***** RECORDS SUPPLIED *****

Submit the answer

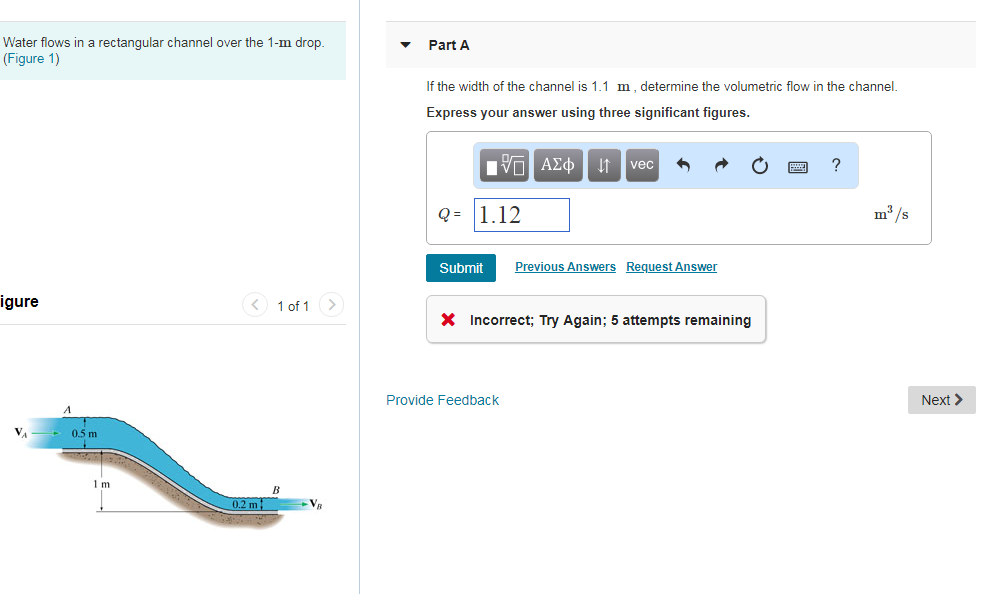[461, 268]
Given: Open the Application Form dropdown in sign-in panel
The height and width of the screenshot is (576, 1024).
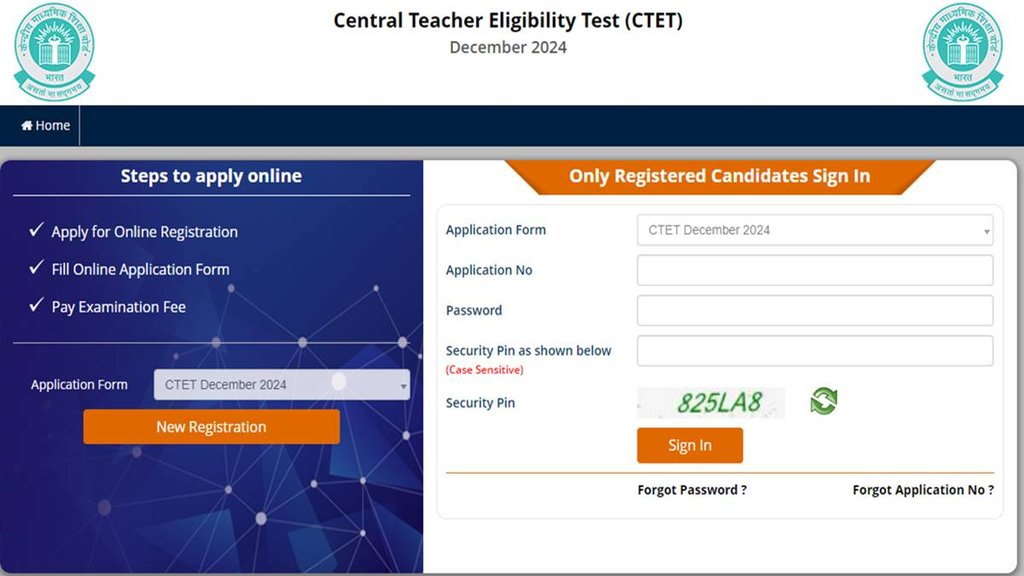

*****
***** RECORDS SUPPLIED *****

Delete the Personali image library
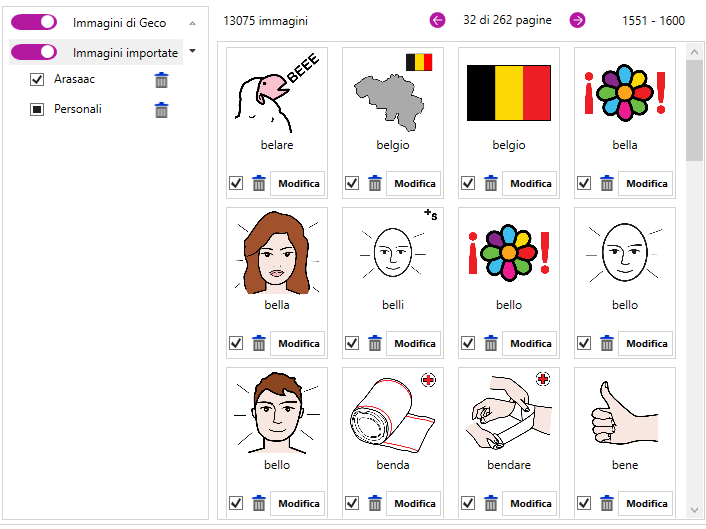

*****

DIRECTIONS FOR THIS TASK: Print, exactly, each line above from the one with "Submit the answer" to the one with "The height and", end lines included. Leave pictures out of it.

RESULT OF THIS EXERCISE:
Submit the answer

[461, 268]
Given: Open the Application Form dropdown in sign-in panel
The height and width of the screenshot is (576, 1024).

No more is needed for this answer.